• [PROVIDED DATA]
[Start of Attachment]
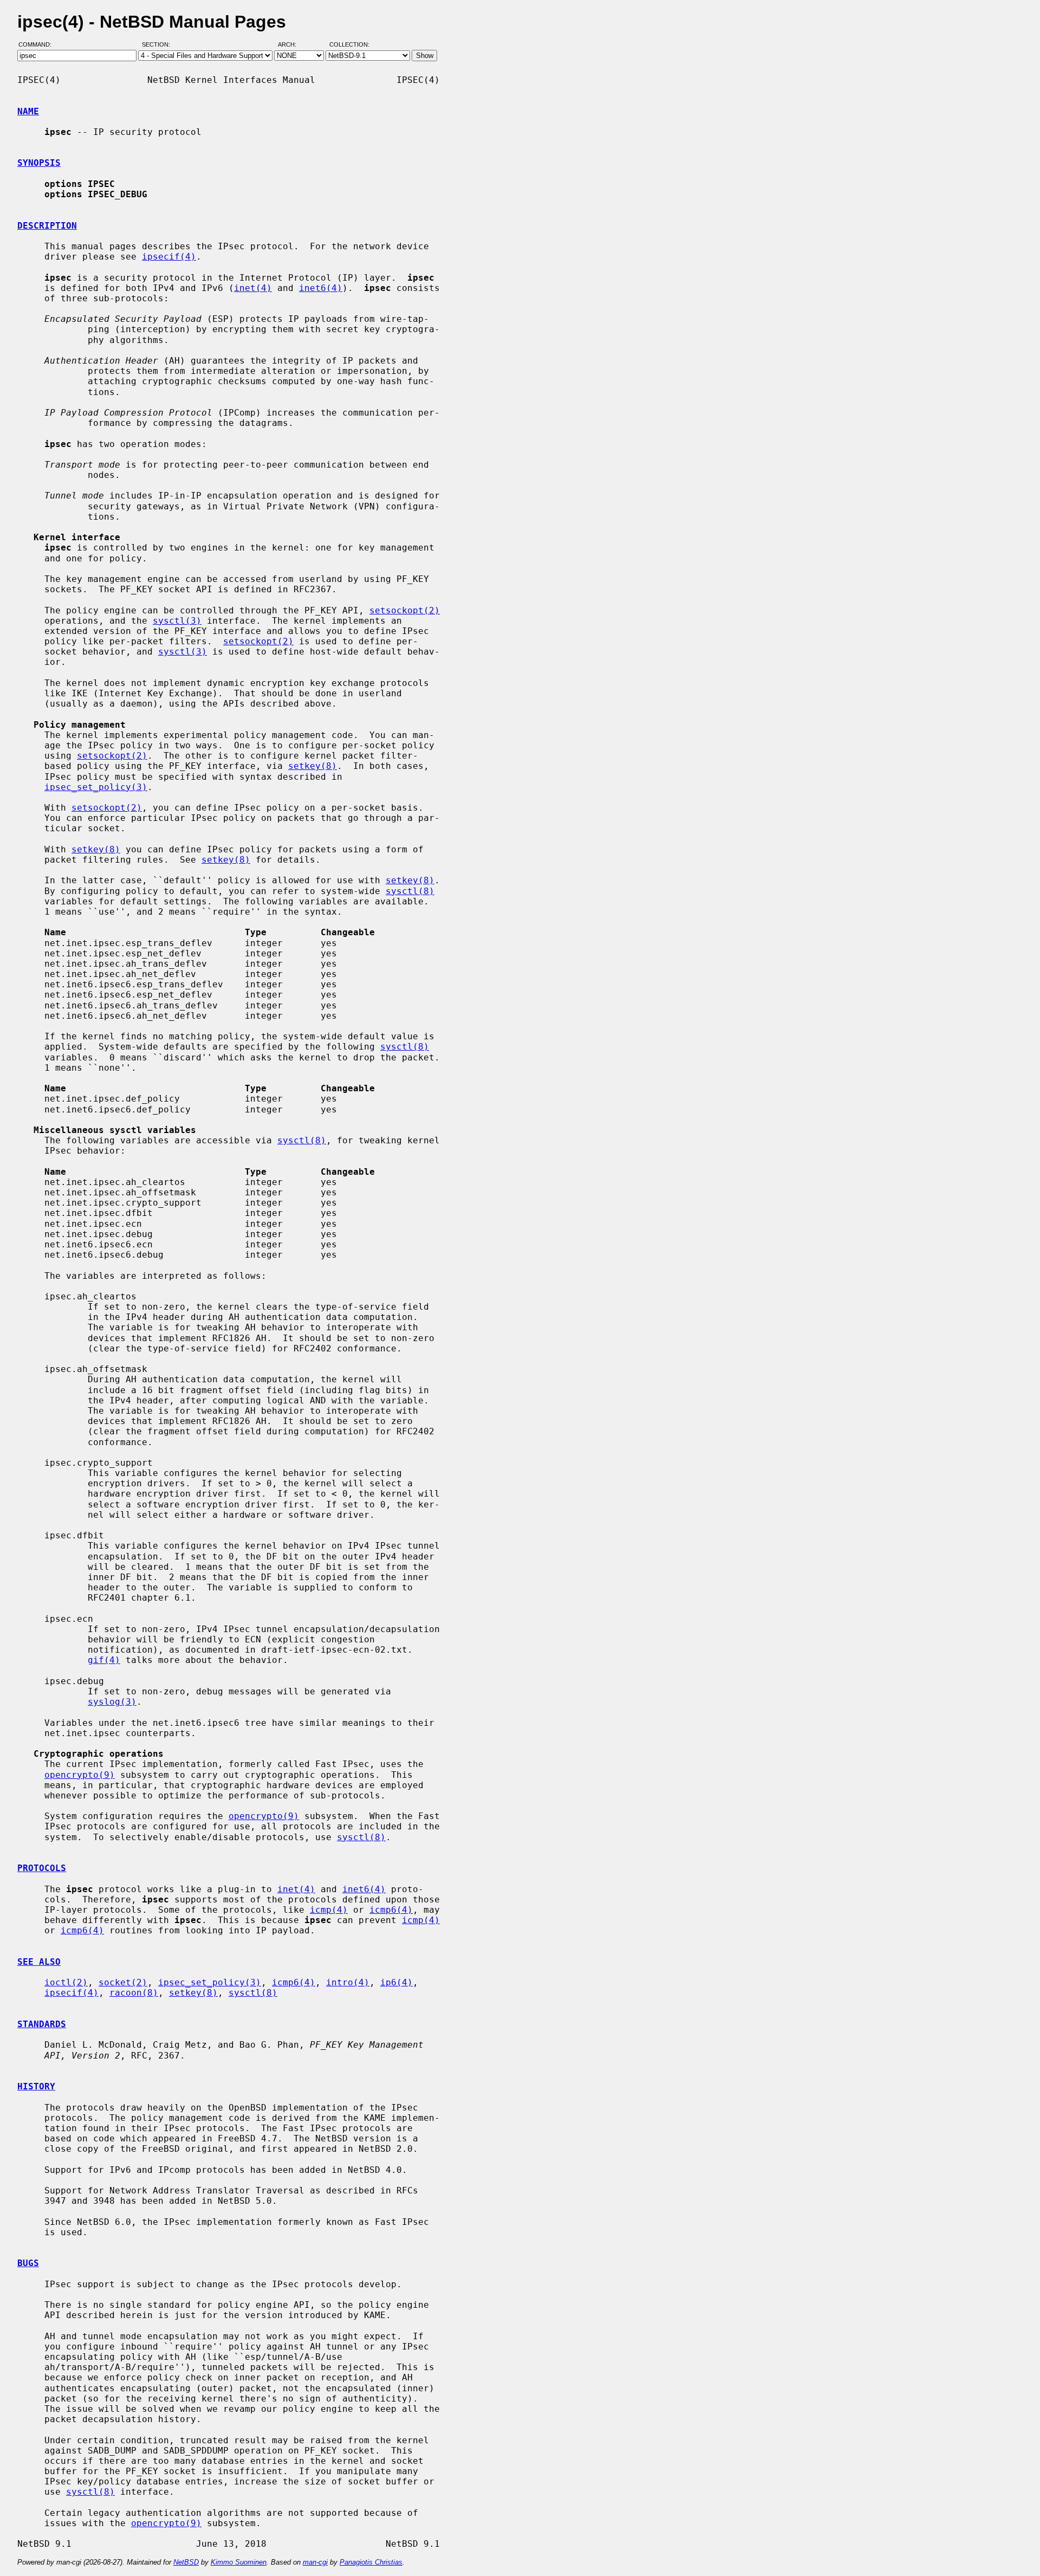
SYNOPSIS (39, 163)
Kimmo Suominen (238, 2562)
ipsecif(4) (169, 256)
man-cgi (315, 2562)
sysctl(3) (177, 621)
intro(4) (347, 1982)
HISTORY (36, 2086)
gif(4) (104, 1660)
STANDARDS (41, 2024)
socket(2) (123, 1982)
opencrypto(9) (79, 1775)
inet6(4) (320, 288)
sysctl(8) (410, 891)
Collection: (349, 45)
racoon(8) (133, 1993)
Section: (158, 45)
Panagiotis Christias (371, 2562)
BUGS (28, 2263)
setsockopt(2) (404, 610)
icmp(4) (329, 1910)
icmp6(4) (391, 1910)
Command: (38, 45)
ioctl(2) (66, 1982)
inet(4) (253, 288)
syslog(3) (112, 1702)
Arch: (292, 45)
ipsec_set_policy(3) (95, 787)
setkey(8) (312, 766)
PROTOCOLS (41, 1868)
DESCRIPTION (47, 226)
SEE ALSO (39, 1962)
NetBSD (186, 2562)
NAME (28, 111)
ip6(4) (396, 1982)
[End of Attachment]
[Start of Attachment]
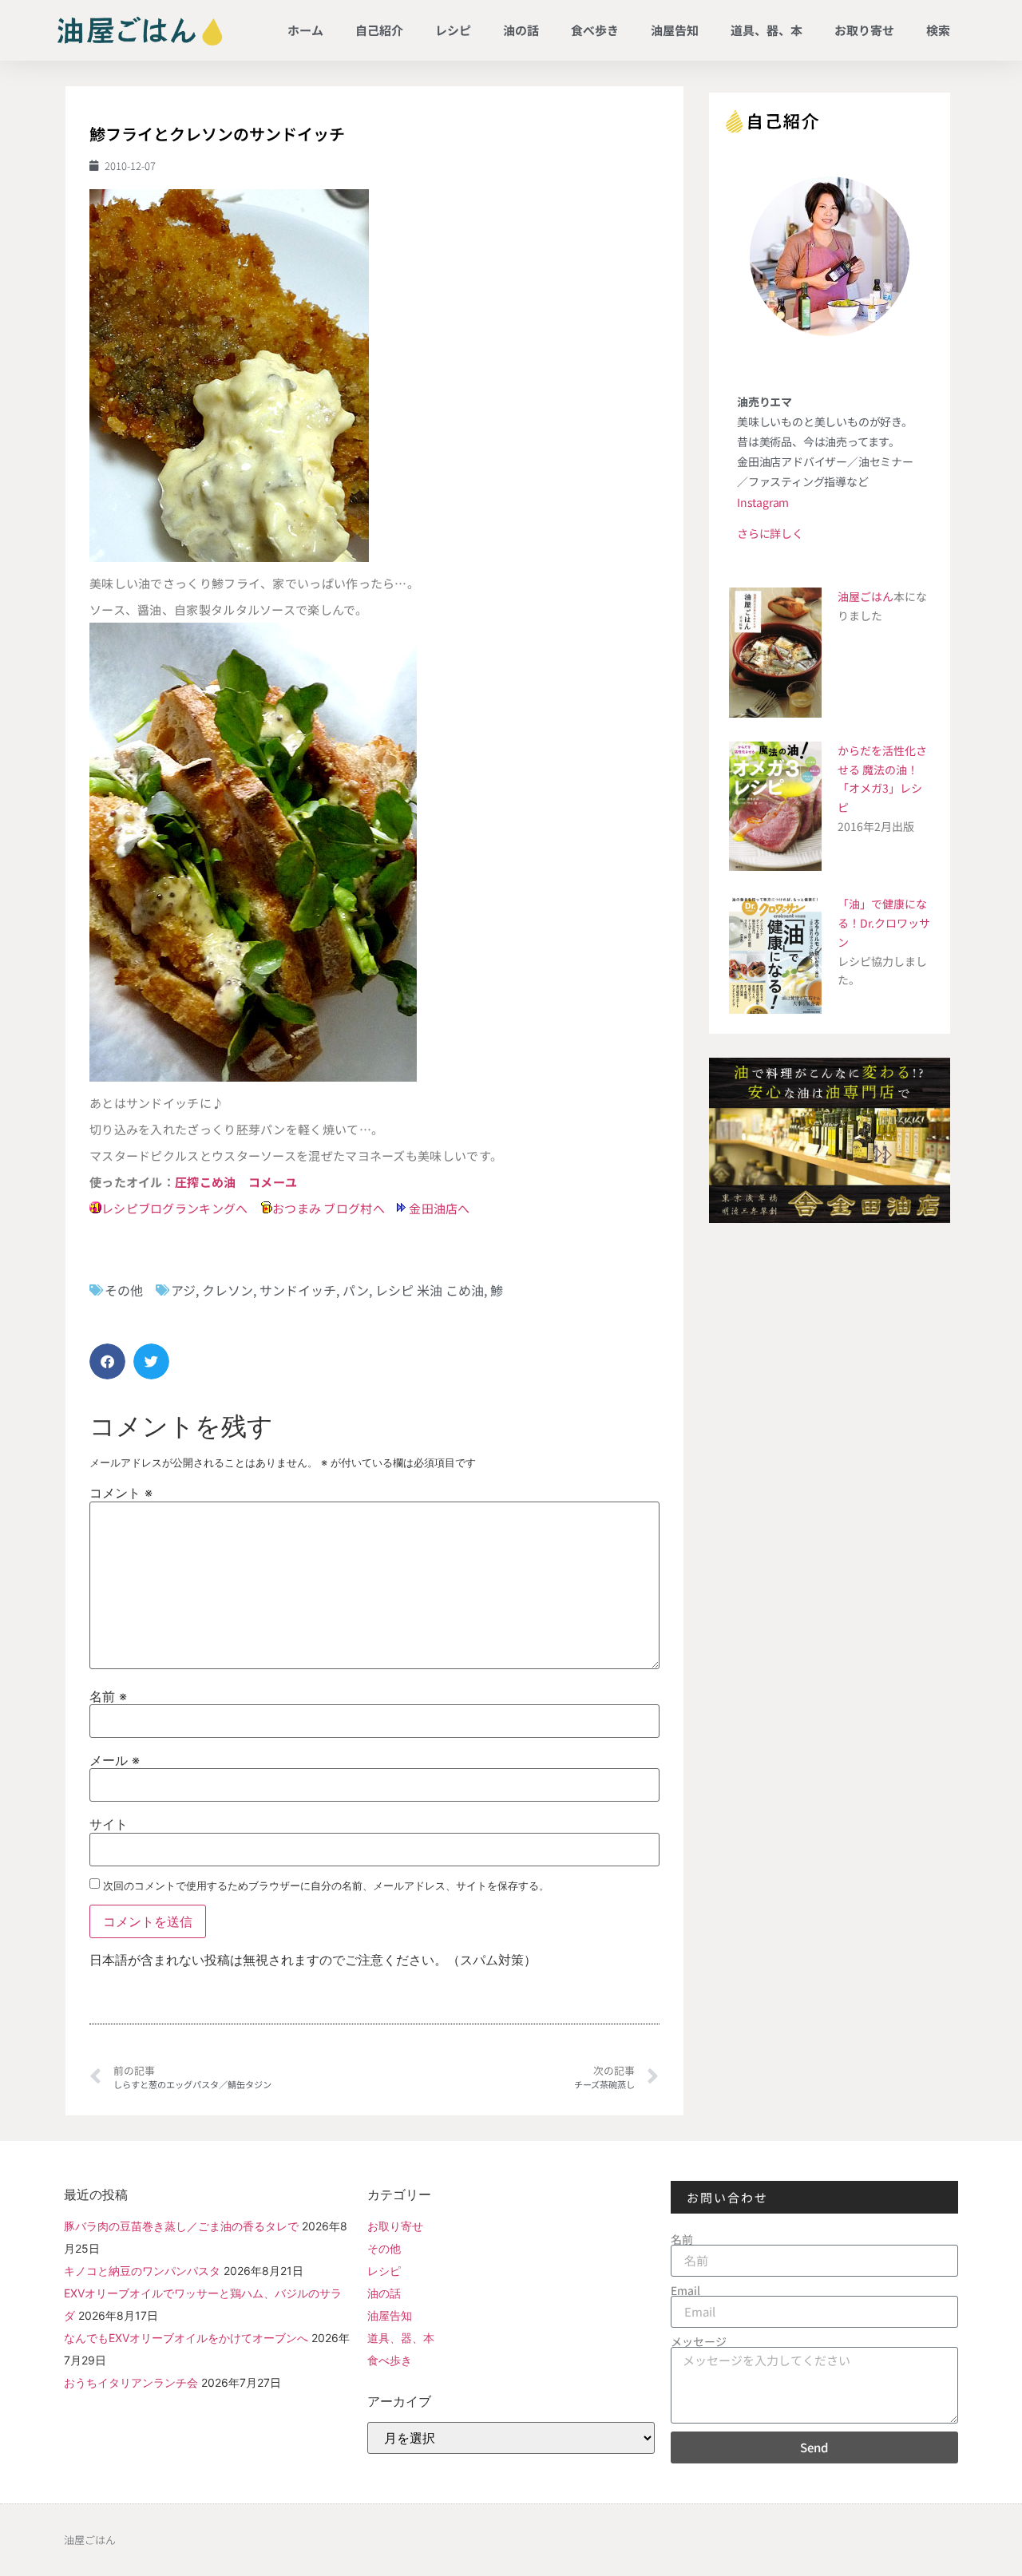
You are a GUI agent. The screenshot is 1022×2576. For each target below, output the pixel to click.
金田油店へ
[End of Attachment]
• [REQUIRED WORK]
From the records above, transcribe exactly the run of lines that opens with the line holding "opencrypto(9) (79, 1775)" and closes with the line holding "ip6(4) (396, 1982)", both included.

• [RESPONSE BELOW]
opencrypto(9) (79, 1775)
inet6(4) (320, 288)
sysctl(8) (410, 891)
Collection: (349, 45)
racoon(8) (133, 1993)
Section: (158, 45)
Panagiotis Christias (371, 2562)
BUGS (28, 2263)
setsockopt(2) (404, 610)
icmp(4) (329, 1910)
icmp6(4) (391, 1910)
Command: (38, 45)
ioctl(2) (66, 1982)
inet(4) (253, 288)
syslog(3) (112, 1702)
Arch: (292, 45)
ipsec_set_policy(3) (95, 787)
setkey(8) (312, 766)
PROTOCOLS (41, 1868)
DESCRIPTION (47, 226)
SEE ALSO (39, 1962)
NetBSD (186, 2562)
NAME (28, 111)
ip6(4) (396, 1982)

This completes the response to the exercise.